The deal was: Chances were good for a House and Senate controlled by Republicans in Colorado. But Colorado, in a territory-wide vote had sent a Democrat to the House in 1875. He had no vote, but he was able to participate. So "skip the direct vote and we will ratify your request for statehood."
Jerome Chaffee in large part brokered the deal. Chaffee, a wealthy Republican was just finishing serving as a territorial representative to Congress in March of 1875 when Congress passed an enabling act for Colorado.
Chaffee wanted desperately to be a U.S. Senator and he was a close friend to President U.S. Grant. In later life, Chaffee's daughter would marry Grant's son and much of Grant's biography was written at their home. Chaffee was appointed a U.S. Senator in 1876 by the state legislature.
There were "conspiracy theories" that Chaffee had arranged to have a Democrat win the 1875-76 territorial seat in Congress just to cause the final deal to develop.
Rutherford B. Hayes was nowhere in the picture before the Republican presidential convention of 1876. He was far down the list among the Republicans who wanted to be president on Grant's retirement. But the deadlocked convention after six ballots, turned to Hayes. Quoting Henry Adams: "A third rate nonentity, whose only recommendation is that he is obnoxious to no one and necessary for party harmony."
Everyone one knows about the corrupt election with ballot stealing in several southern states by the Republicans. Hayes won by one electoral vote over Democrat Samuel Tilden.
The Colorado statewide election held Oct. 3, 1876 resulted in resounding (but not 100 percent) victories for Republicans in the executive branch as well as the state legislature and judiciary.
On November 1st, 1876, Colorado's legislature was in session and soon passed SB 1, which called for a joint session to be held at 10 a.m. the morning of the presidential election Nov. 7th. The House and Senate controlled by the Republican party voted for three Republican electors, Herman Beckurts, William Hadly, and Otto Mears.
Some say Colorado was thus responsible for electing Hayes, but many historians claim another state was on the list for changing the votes from Democrat to Republican, if needed.
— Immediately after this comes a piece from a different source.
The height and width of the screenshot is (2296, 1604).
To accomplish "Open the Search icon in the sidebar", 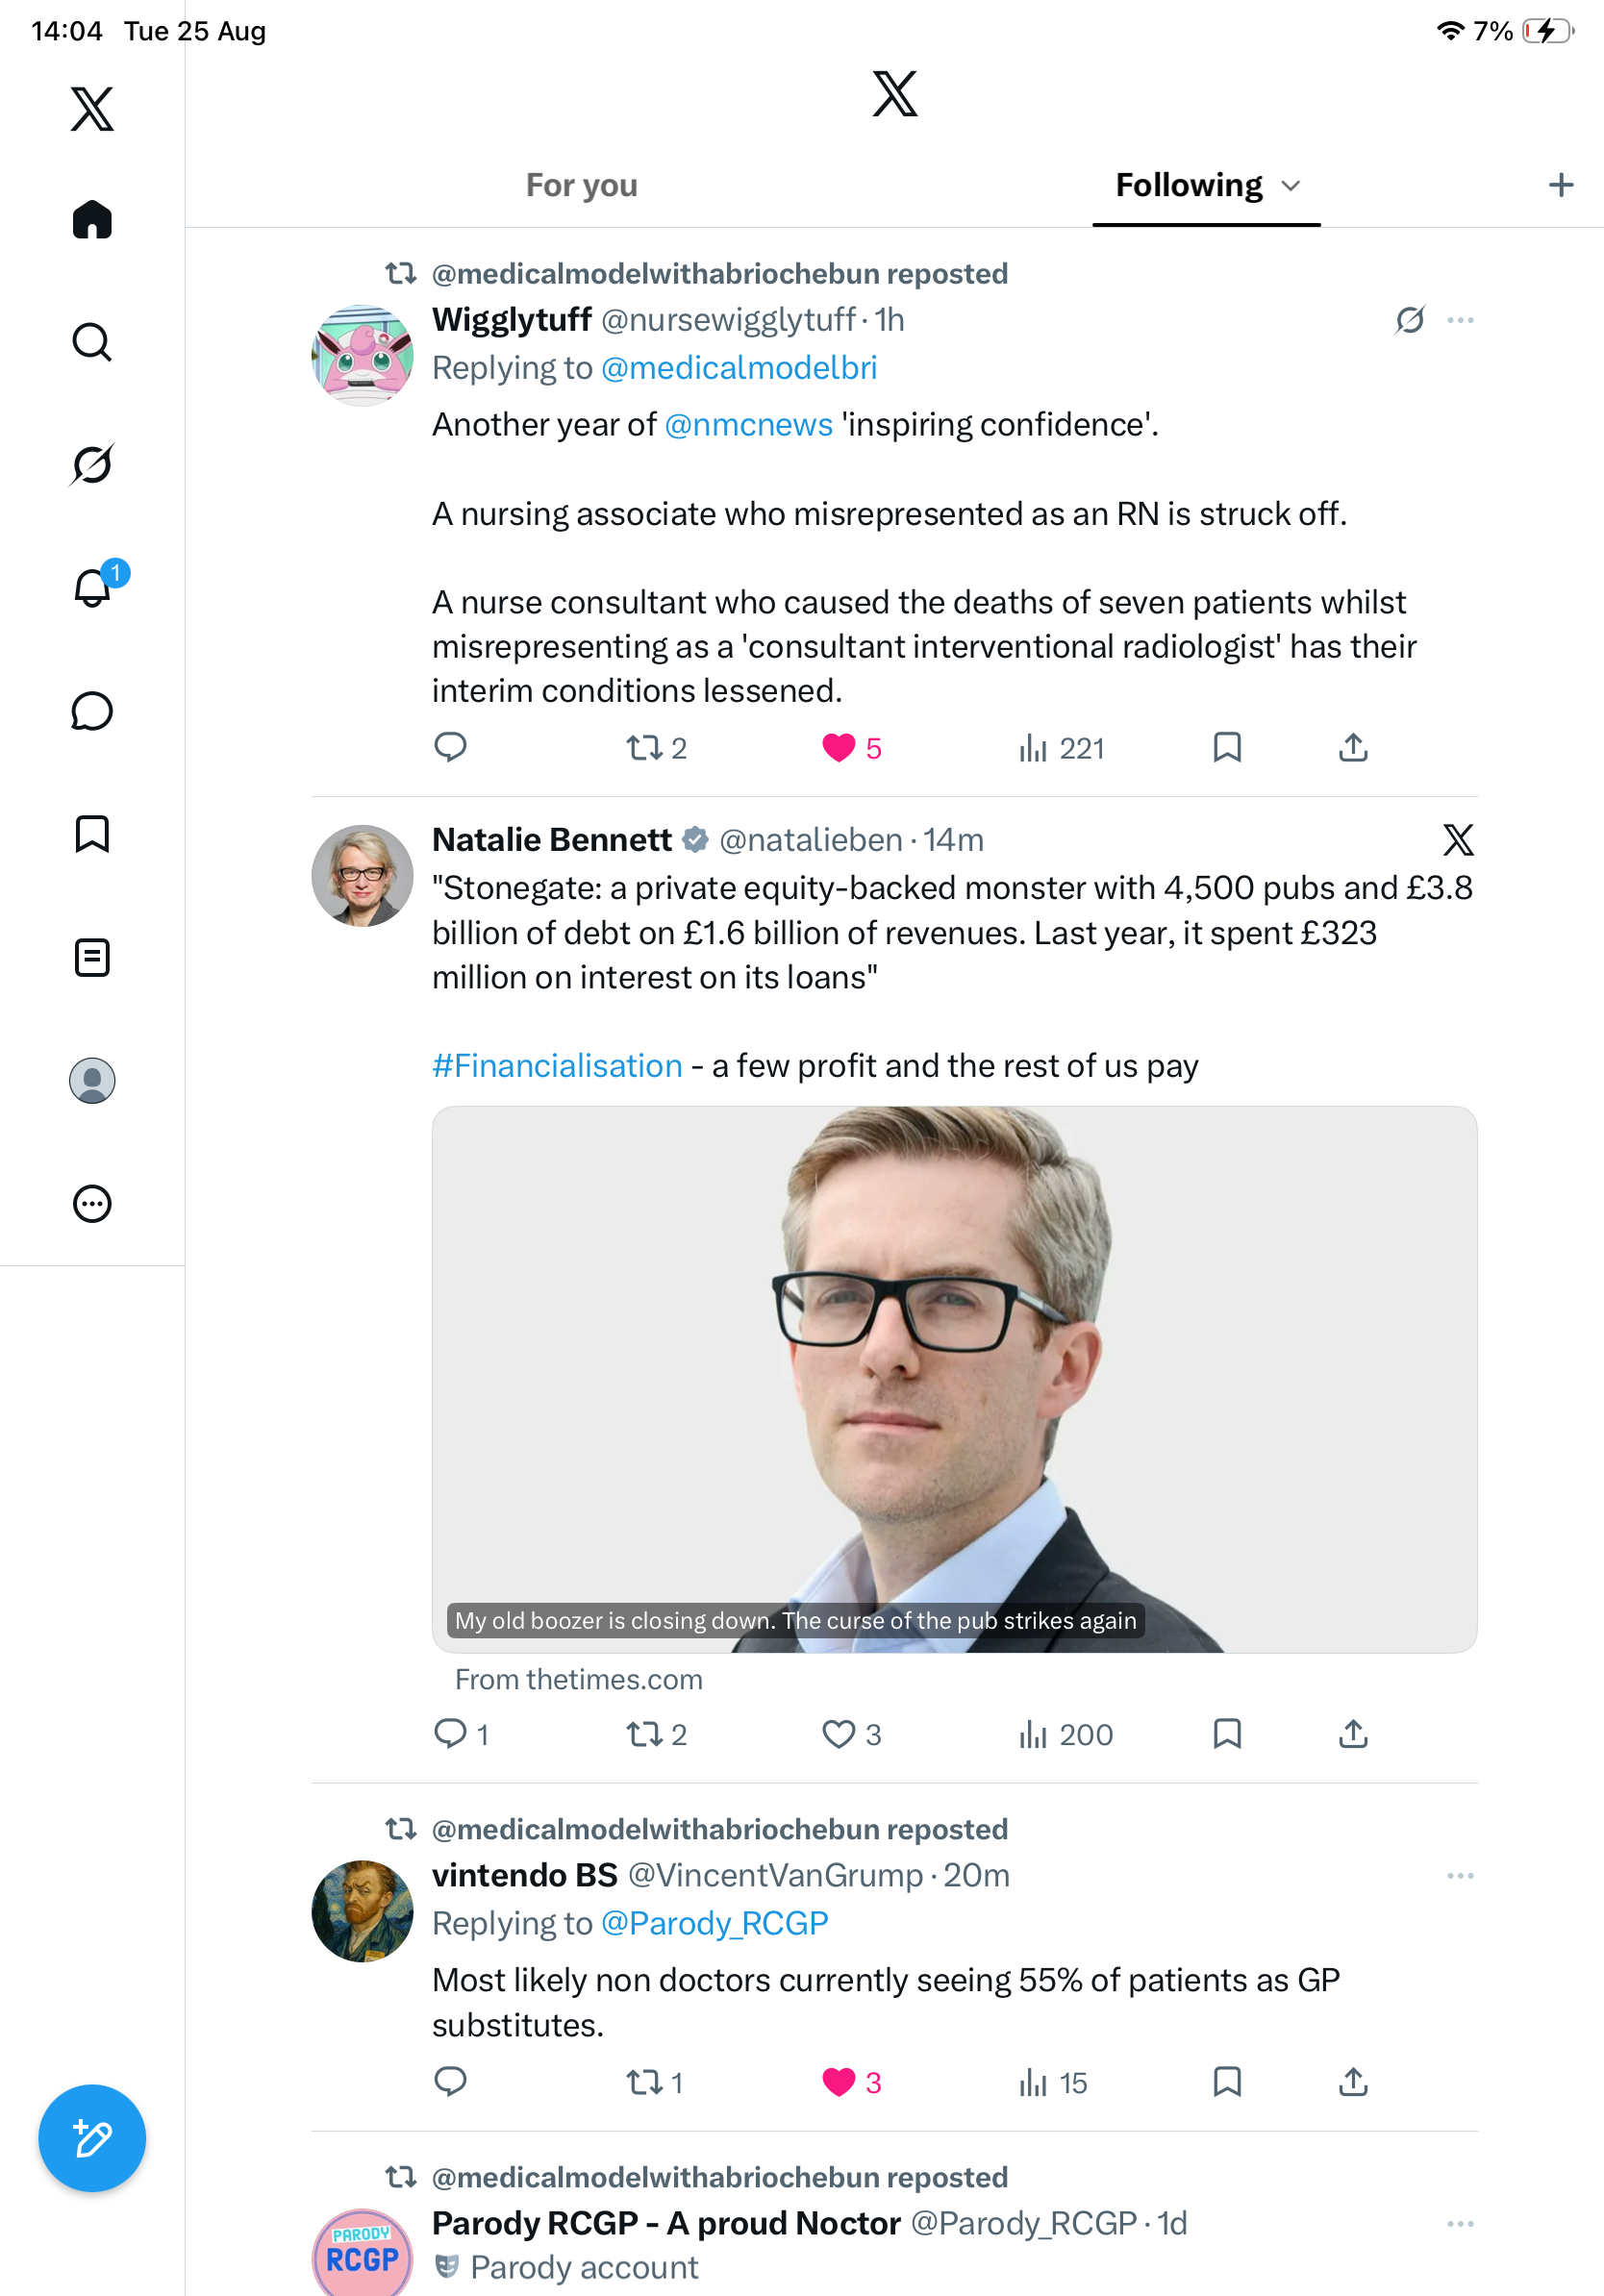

Also, the national Democrats cut a deal with the Republicans. "We won't challenge Hayes' election if federal troops which enforce giving Negroes full rights of citizens are pulled from the south." Thus ended reconstruction.
Colorado's constitution, quite long from the beginning, had some interesting features:
The state was not bilingual. It was trilingual. The session laws were to be printed in English, Spanish and German for a number of years.
The legislature had the power to put a referred law on the ballot for women's suffrage. It made the 1877 ballot and was defeated 14,053 to 6,612.
In 1893 a referred law for women's suffrage was on the November ballot and passed 35,798 to 29,451. HB 118 was sponsored by a Populist, Rep. J.T. Heath from Montrose and Delta counties. (I have never seen any recognition for Rep. Heath.)
After 1890, the legislature could determine the right of citizens to vote based on educational qualifications which were not set out in the constitution.
Legislators were paid $4 a day and no legislative year after the first year session could exceed forty days, although special sessions could be called. The legislature met every odd-numbered year.
The Senate had 26 members and the House 49 members. Terms began the first Wednesday in November. So if the election was held the first Tuesday in November, you were almost immediately sworn in.
Anyone participating in, or planning to participate in a duel, could not hold any office in the state.